The Student Will investigate and prove the triangle inequality

The Student Will determine when triples of numbers can make triangles

Prior
Knowledge: Inequalities in one triangle; properties of inequalities

Motivational
Question: An isosceles triangle has sides of length 10, 10, and 26. What is the area of the triangle?

Overview: Hopefully the students will mindlessly drop the perpendicular from the vertex angle and then try to solve the resulting right triangle for the height. Of course, this triangle can not exist--the anomalous results will hopefully lead to a constructive discussion about what is required of the side lengths to form a triangle.

Typical proofs of the triangle inequality involve dropping an altitude to the longest side (guaranteed to be contained inside the triangle) and then using the fact that the perpendicular is the shortest distance from a point to a line.

Use the triangle inequality to determine if a given triple of numbers could make a triangle; then, use abstract expressions (like x, x+1, x+2 etc). Using both directions of the triangle inequality, one can determine the minimum and maximum of a missing side.

Interesting extension questions might involve applying the triangle inequality to quadrilaterals by constructing diagonals.
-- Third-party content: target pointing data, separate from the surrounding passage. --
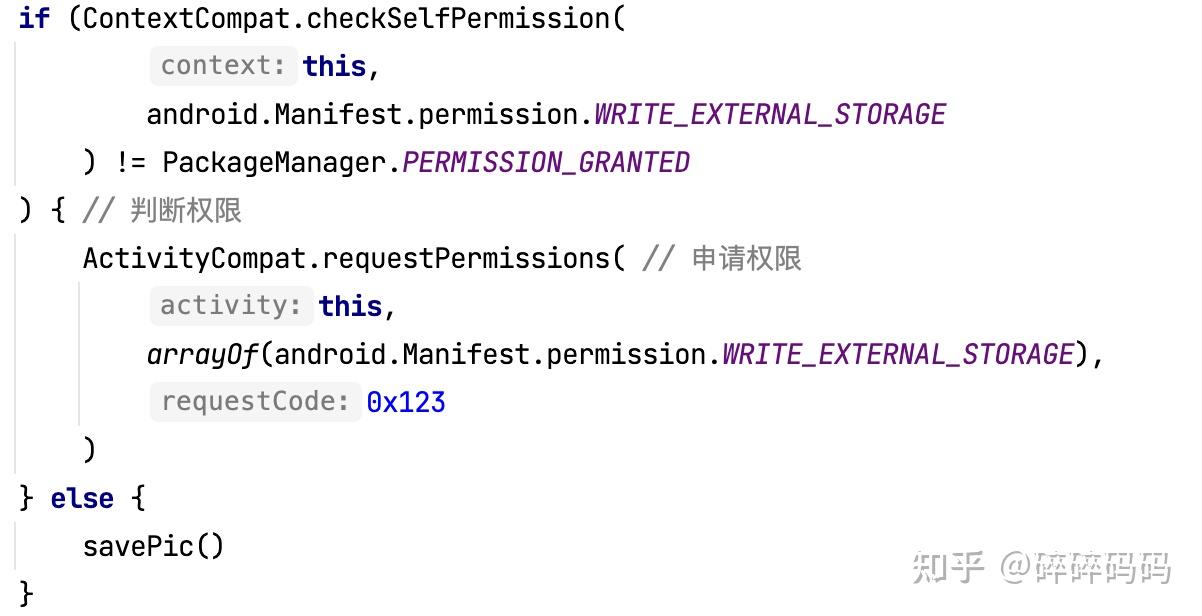This screenshot has width=1202, height=616.
Task: Click the requestPermissions method name
Action: (466, 258)
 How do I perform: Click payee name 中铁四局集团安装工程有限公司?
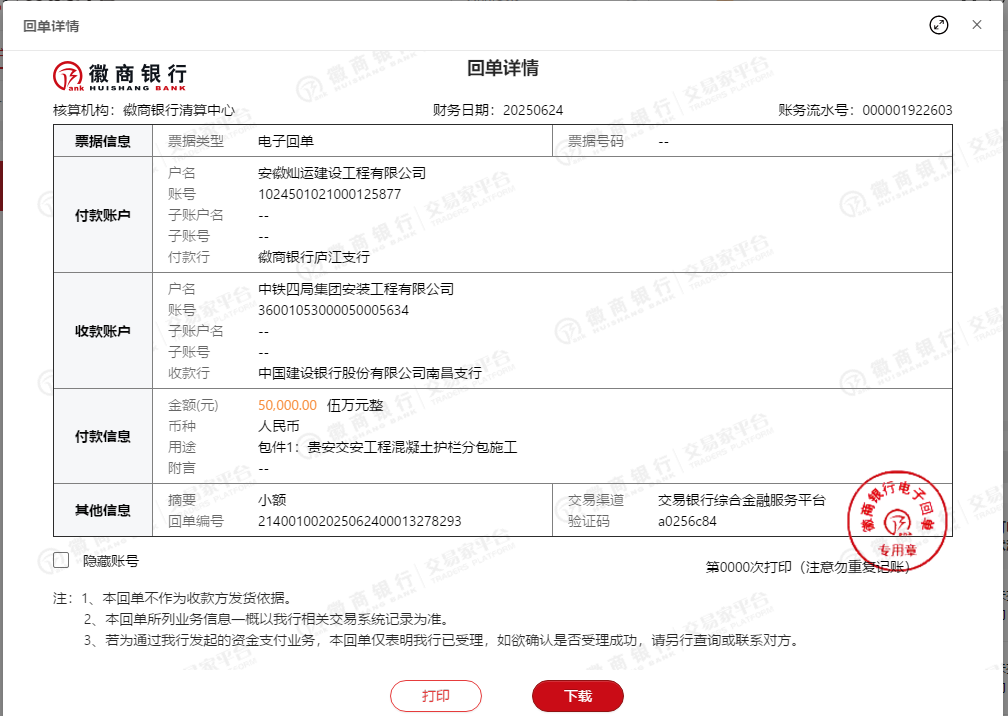[355, 289]
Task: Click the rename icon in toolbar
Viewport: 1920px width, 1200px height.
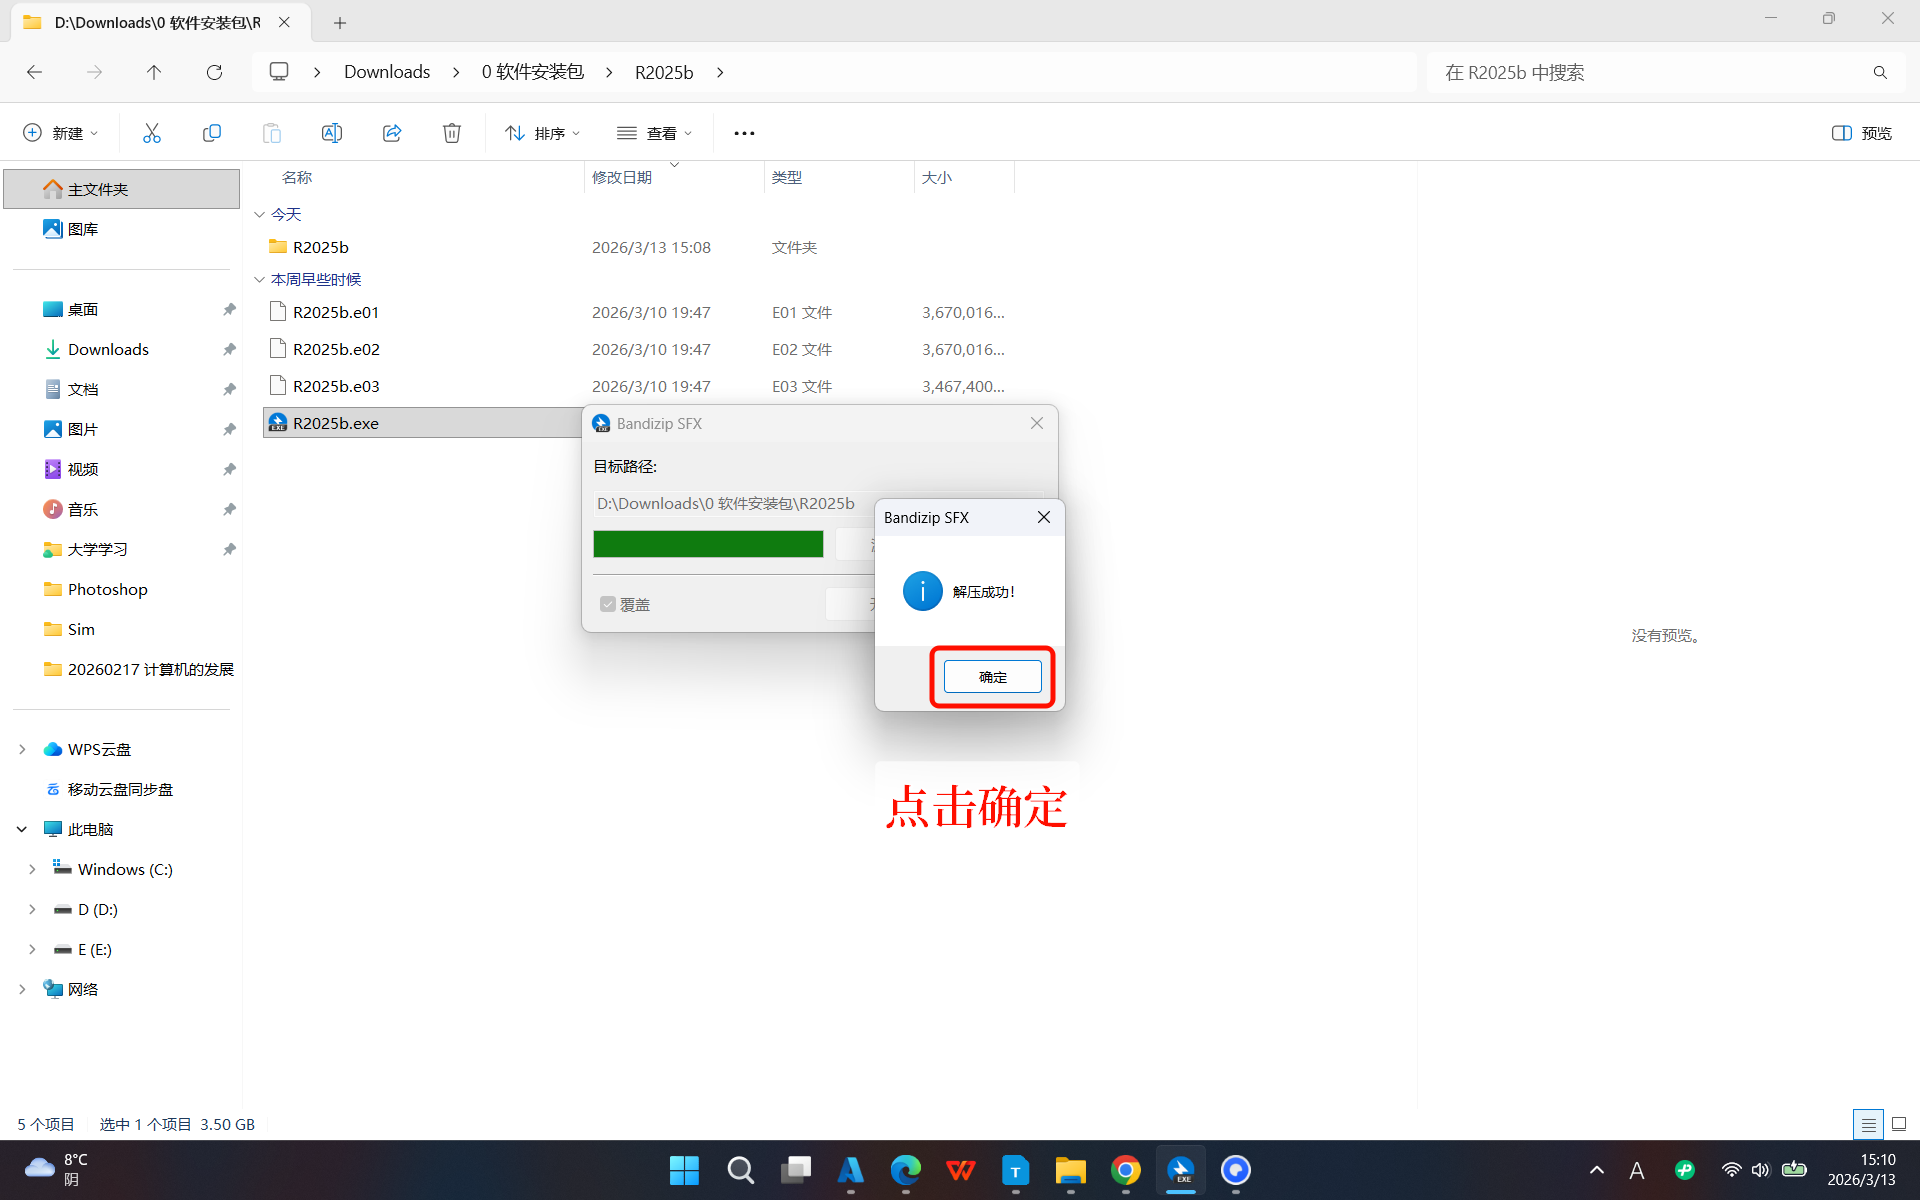Action: click(x=331, y=133)
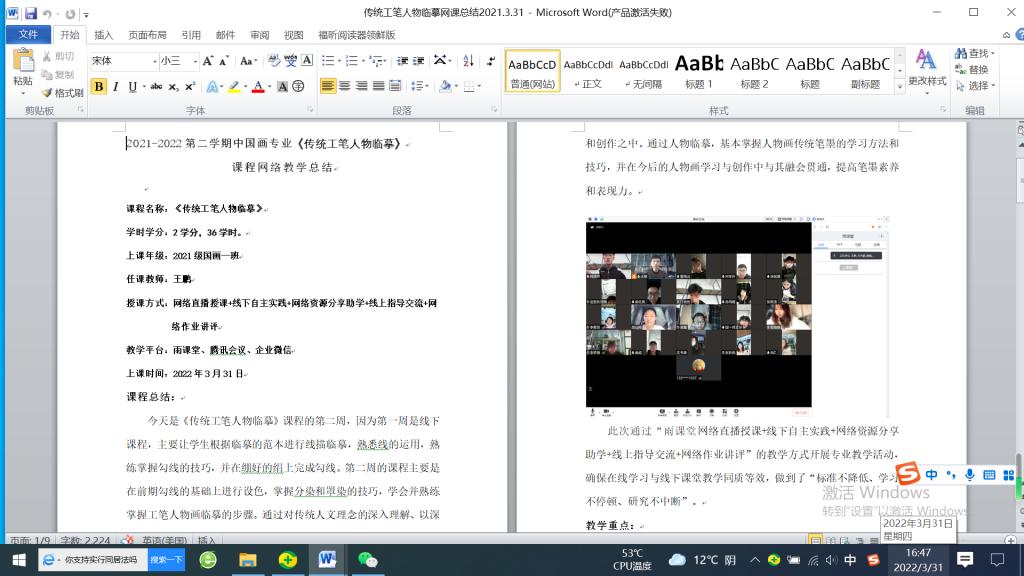Screen dimensions: 1024x576
Task: Apply strikethrough with the abc icon
Action: pos(156,87)
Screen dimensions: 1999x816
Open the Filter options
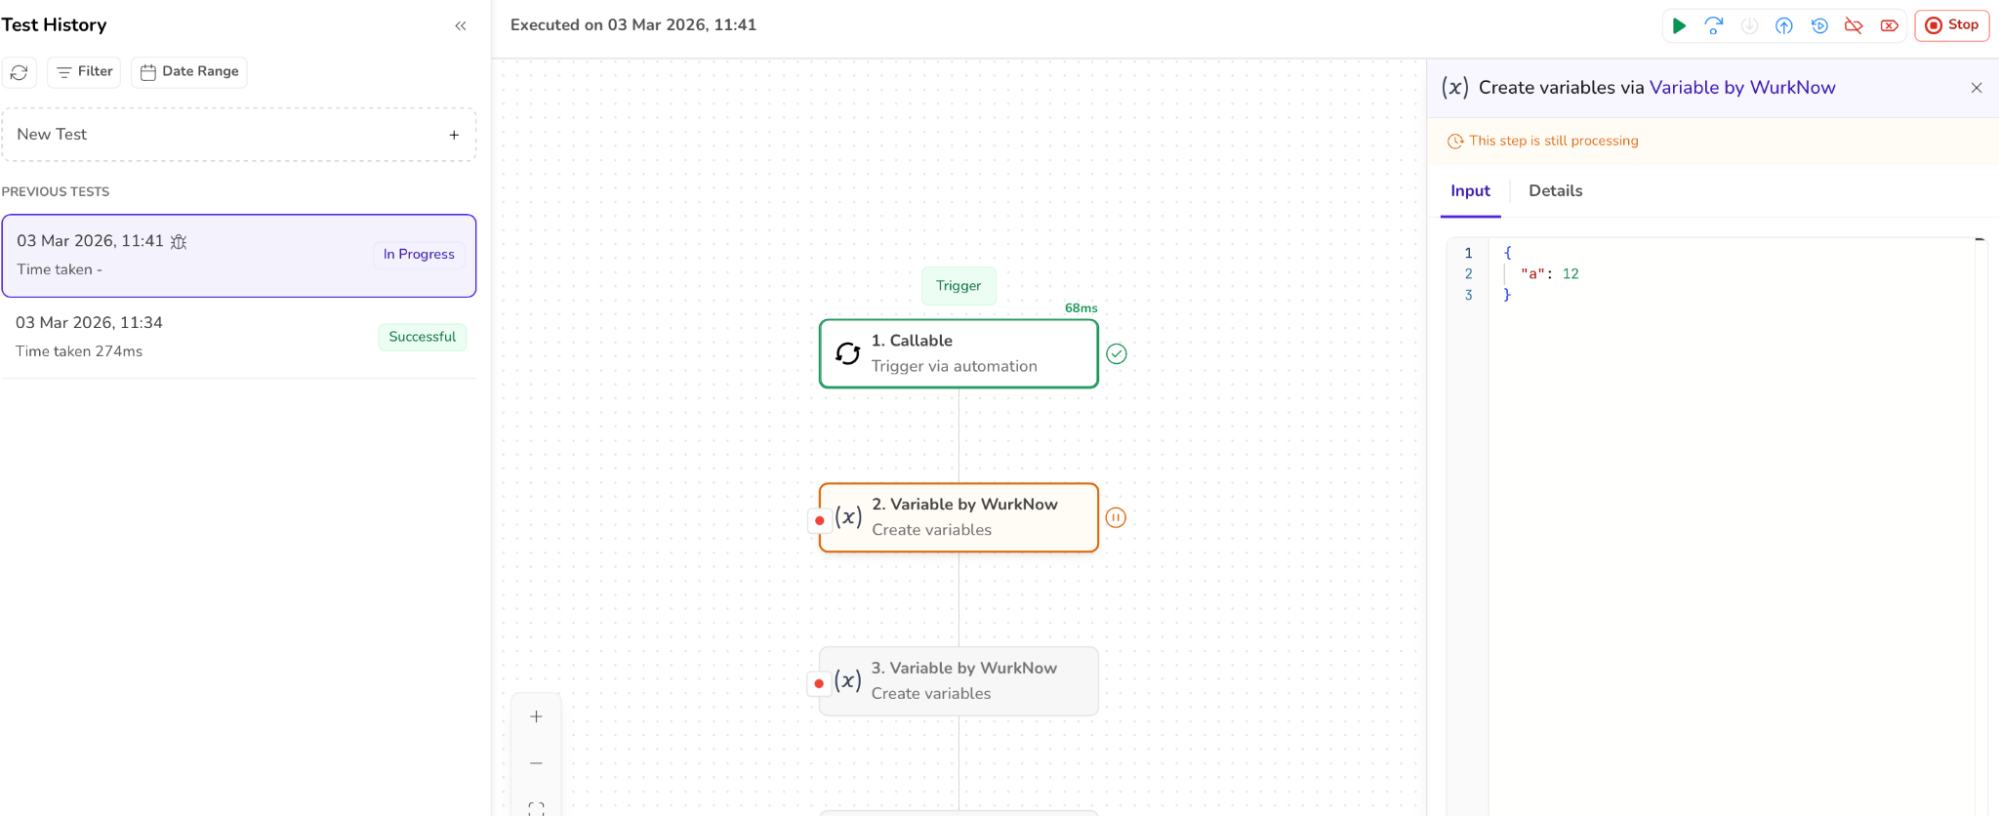(84, 72)
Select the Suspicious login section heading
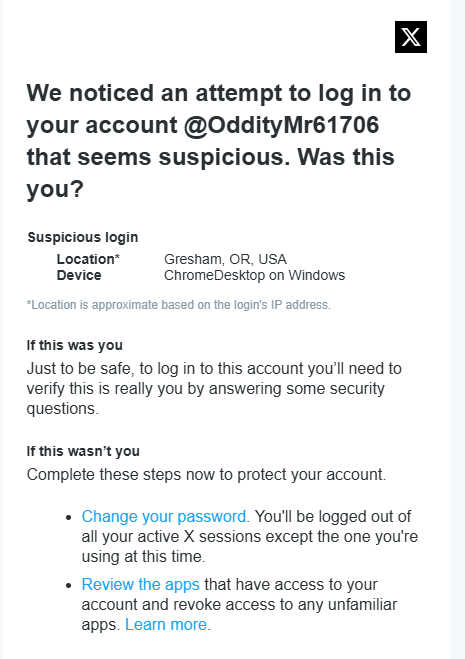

Or given two sides of the triangle, how many triangles with all integer sides can be created? Even more interesting is to investigate what happens to known formulas (like Heron's Formula) when illegitimate side lengths (i.e. that do not satisfy the triangle inequality) are given.

A fun and quick activity is to pass out one notecard to every student, each with a number or expression on it, and give the students 30 seconds to find two partners with whom they form a legitimate triangle. Then repeat.

Key
Questions: What is wrong in our motivational problem? What does the triangle inequality say about the sides of a triangle? What does the triangle inequality not say about the sides of a triangle? Is there a quadrilateral inequality?

Looking Ahead: The triangle inequality is a crucial check to determine if a solved triangle is legitimate (say in a trigonometry problem). The triangle inequality is also fundamental in the geometry of vectors.